I had heard of Koschei the Deathless, but I didn’t know his tale. Smith, through Kolya, retells the tale(or one of them) and is ingeniously vague about the outcome. I think Smith does a good job of balancing the tension between the outcome of the fairytale and the outcome of Kolya’s story.
I found Red Winter to be deceptively well paced. It’s related in the first person. It initially feels slow and ponderous; a tale in which you very much feel the weight of the landscape, the cold and the despair of a man who has lost almost everything. Like the fairytale form that it shadows though, there is a magic here, born out of a compelling mystery. This is Russia in 1920, it’s not a land of fairytales, no matter how much the reader might like it to be for our protagonist. Much of Smith’s success comes I think from balancing the readers expectations between a fairytale ending and a realistic one.

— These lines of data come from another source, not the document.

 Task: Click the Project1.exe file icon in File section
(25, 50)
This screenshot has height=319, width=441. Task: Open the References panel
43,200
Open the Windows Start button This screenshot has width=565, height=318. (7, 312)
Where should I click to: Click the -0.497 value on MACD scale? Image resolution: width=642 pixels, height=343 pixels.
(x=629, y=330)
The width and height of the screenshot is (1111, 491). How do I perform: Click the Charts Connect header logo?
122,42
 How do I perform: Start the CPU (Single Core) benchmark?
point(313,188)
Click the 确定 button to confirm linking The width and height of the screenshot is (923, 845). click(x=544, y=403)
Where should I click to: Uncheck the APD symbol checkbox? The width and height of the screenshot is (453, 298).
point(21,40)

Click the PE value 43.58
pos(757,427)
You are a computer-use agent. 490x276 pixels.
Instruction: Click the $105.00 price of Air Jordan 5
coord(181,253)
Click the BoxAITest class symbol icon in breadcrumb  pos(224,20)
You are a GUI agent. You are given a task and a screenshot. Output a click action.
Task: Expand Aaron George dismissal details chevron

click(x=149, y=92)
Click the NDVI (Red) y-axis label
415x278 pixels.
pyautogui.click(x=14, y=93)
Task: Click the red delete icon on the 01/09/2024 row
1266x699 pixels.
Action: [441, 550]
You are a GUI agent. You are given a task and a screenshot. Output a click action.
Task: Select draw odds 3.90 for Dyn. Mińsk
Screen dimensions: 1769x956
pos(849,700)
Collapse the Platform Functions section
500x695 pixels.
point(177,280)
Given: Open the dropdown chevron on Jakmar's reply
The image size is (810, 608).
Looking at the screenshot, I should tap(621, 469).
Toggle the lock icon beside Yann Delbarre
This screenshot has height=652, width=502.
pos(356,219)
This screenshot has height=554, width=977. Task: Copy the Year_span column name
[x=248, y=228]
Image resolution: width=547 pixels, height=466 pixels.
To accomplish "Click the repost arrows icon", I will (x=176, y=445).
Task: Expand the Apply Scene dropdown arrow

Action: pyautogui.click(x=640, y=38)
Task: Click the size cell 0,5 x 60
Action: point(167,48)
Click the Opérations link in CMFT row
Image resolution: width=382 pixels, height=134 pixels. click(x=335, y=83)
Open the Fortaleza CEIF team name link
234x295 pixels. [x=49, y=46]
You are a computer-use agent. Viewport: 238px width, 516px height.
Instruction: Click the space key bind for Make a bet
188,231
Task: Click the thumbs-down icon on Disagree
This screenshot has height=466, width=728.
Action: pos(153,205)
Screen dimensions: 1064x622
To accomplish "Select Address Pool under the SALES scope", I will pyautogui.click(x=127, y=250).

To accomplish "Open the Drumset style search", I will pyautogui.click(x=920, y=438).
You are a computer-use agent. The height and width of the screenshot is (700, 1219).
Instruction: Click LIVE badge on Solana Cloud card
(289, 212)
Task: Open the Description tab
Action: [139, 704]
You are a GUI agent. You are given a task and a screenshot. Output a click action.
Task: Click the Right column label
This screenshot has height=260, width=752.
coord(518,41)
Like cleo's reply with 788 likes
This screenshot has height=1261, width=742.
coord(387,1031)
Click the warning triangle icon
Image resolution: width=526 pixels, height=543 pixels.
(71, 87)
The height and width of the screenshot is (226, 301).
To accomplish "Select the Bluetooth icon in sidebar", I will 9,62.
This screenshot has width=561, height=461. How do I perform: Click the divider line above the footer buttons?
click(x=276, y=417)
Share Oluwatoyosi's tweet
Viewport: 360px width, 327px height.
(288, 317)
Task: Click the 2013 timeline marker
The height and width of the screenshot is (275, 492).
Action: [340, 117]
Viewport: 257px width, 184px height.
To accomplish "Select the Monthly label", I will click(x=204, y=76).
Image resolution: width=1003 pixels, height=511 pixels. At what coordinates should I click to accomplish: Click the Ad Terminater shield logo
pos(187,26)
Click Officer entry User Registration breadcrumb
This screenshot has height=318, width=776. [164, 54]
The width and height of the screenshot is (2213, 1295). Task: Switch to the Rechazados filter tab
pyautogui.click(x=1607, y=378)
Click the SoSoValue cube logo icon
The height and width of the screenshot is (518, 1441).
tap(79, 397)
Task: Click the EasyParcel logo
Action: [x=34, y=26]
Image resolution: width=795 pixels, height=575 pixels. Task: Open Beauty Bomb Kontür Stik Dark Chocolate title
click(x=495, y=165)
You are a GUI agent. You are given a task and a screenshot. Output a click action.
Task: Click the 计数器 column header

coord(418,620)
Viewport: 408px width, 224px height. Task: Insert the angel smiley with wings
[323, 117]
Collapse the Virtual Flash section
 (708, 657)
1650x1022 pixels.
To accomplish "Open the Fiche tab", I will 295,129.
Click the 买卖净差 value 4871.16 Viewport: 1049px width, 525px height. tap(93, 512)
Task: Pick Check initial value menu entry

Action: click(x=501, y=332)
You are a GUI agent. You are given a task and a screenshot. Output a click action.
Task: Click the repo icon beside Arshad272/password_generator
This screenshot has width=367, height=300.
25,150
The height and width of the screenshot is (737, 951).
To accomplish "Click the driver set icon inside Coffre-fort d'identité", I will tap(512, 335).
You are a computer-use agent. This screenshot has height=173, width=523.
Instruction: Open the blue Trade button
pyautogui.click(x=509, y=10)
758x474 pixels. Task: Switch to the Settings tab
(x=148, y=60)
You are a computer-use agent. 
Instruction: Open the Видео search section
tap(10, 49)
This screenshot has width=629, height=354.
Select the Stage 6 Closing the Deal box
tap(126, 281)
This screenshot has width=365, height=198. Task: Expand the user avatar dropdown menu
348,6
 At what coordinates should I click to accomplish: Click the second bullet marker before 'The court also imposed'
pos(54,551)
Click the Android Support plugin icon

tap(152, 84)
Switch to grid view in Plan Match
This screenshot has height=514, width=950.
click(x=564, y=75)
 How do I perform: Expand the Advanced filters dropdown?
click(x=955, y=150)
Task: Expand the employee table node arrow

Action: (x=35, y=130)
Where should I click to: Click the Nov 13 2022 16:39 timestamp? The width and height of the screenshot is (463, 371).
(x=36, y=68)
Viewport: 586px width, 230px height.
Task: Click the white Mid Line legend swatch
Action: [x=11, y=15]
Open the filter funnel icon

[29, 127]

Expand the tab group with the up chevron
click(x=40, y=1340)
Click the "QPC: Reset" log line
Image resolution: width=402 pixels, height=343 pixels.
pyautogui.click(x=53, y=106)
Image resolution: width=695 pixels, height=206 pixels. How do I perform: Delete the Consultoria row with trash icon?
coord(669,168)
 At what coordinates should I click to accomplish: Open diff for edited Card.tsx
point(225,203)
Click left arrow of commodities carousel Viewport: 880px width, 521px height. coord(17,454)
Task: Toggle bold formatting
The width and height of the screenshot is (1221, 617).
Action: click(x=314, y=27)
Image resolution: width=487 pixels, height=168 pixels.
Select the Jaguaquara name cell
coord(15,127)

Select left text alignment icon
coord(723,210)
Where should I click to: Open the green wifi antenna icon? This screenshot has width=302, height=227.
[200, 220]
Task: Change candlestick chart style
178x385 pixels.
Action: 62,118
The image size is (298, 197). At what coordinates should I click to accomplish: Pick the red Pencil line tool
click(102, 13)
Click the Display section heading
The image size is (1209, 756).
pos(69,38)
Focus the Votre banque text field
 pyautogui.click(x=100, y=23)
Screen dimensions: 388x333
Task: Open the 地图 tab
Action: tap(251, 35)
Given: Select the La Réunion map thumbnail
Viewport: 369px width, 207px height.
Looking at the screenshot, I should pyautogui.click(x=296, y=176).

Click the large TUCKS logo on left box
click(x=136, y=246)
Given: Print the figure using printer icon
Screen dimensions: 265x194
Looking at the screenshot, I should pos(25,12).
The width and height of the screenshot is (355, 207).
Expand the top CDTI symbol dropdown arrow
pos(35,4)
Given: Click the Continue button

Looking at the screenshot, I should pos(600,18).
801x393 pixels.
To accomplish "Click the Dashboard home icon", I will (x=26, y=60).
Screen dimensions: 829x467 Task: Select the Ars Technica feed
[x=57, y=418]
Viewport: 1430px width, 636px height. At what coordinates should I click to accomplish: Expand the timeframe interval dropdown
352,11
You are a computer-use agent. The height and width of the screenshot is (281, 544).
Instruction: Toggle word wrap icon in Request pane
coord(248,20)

The tension was so well played for me that I ended up reading it in two sittings, staying up until the early hours because I had to know if our hero triumphs. With a more literary sensibility and by that I mean a focus on the internal landscape of Kolya’s character as much as the external story I was never quite sure, even til the last page just which way it would go.
In tone it felt very much similar to that of Scandinavian crime writing that’s been hitting the shelves. Whether that stems from the characterisation of the setting; bleak northern European winters or from the fact that the period covered is pretty much untouched in the public consciousness, I am not sure.
If you like fairytale as a metaphor, modern European history, or a compelling mystery with an edge of horror, I heartily recommend it.
This book was provided by the publisher.